Could you copy the forum thread about Kavallerie Shepherds, starting with "# Kavallerie Shepherds" and going on through "some experienced people.", with "Jillian" swapped out for "the breeder"?

§ TEXT SECTION
● ● ● ● ● ● ●

# Kavallerie Shepherds



## Dixie'NMoon (Feb 19, 2016)

Does anyone have any experience with Kavallerie Shepherds or dogs from there? I've been talking to Jillian and she seems nice and legit but I'm new to Shepherds and would like an opinion from some experienced people.


----------



## John C. (Mar 6, 2013)

I've been waiting for someone else to respond to your thread since I have never seen Kavalerrie Shepherds in person. However, since no one else has posted yet, I'll try to help. 

When I was looking for breeders a couple of years ago, Kavallerrie was one of my top choices and I spoke to Jillian at some length. Ultimately got a puppy from another breeder, but I was very impressed with her knowledge and approach to breeding. 

Over the years I have also seen a number of threads asking about WGWL breeders in NE, and Kavallerie is frequently mentioned as a breeder with a good reputation. They do seem to place a lot of emphasis on the temperament and health of their dogs.

BTW - you don't mention what kind of a GSD you are looking for or what you want to do with him, which may have an impact on what breeders get recommended to you. I think if you're just looking for an all around good dog/companion with a nice temperament and are leaning towards WGWL, Kavallerie might be a good fit. Not sure I would recommend if you are looking for a hard core sports dog, since I don't think this kennel does a ton of IPO with their dogs.

If you are interested in Kavallerie, you might also take a look at Von Hena C. Very similar breeders and in fact I think they frequently do breedings together. I think Von Hena actually is expecting a couple of litters this spring.


----------



## d4lilbitz (Dec 30, 2013)

I have a male from them. He just turned 2 yrs old. I have nothing but good things to say about Jillian and her program! I do IPO with him. Both on and off the field he is confident, willing, and has a stable temperament. Currently he has his BH and planning on trialing late spring/early summer. Please feel free to PM if you have any questions!


----------



## brucebourdon (Jun 2, 2010)

Nice dogs, and the black one is your two year old GSD doing IPO? Sure glad I don't have to earn my money on the business end of those teeth!


Sent from my iPad using Tapatalk


----------



## Dixie'NMoon (Feb 19, 2016)

@John C. I'm looking for a lower drive dog as a Service Dog prospect so I am thinking they're a breeder I'm interested in.

@d4lilbitz I'll keep that in mind, thank you!


----------



## d4lilbitz (Dec 30, 2013)

● ● ● ● ● ● ●

§ DATASET ENTRIES
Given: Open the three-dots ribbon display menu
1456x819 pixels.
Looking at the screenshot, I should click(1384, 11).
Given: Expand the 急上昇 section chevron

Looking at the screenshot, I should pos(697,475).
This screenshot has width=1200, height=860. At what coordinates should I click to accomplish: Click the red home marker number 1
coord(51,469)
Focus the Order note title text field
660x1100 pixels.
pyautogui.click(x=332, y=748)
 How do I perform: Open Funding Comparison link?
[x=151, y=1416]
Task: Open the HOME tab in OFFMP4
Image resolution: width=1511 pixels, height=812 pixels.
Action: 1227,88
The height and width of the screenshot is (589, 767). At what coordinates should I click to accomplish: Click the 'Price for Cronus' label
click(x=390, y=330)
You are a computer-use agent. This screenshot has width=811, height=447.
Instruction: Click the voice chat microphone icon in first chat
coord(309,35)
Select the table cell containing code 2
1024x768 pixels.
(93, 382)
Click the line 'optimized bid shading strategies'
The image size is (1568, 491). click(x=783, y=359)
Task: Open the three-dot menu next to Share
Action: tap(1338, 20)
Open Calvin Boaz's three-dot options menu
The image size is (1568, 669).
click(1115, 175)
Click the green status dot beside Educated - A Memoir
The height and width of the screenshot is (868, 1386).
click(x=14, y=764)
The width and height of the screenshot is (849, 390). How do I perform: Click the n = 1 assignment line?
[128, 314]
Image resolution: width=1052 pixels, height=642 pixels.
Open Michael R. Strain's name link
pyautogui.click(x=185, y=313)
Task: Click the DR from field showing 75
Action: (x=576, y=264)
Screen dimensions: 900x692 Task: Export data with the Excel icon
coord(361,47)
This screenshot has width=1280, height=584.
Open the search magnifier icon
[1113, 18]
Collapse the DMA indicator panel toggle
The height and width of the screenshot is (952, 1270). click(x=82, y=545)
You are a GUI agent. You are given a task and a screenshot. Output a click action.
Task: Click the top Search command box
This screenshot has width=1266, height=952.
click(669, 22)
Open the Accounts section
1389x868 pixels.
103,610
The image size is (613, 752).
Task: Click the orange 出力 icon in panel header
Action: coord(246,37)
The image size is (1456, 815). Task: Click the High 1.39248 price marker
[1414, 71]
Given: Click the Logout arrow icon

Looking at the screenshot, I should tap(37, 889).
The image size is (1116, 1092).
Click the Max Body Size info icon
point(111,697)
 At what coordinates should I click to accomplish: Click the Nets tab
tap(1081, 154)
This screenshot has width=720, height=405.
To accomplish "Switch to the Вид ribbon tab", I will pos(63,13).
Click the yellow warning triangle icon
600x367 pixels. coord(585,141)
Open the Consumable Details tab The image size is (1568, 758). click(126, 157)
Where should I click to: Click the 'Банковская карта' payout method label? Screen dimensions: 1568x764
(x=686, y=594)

● ● ● ● ● ● ●

§ THE RESPONSE
# Kavallerie Shepherds



## Dixie'NMoon (Feb 19, 2016)

Does anyone have any experience with Kavallerie Shepherds or dogs from there? I've been talking to the breeder and she seems nice and legit but I'm new to Shepherds and would like an opinion from some experienced people.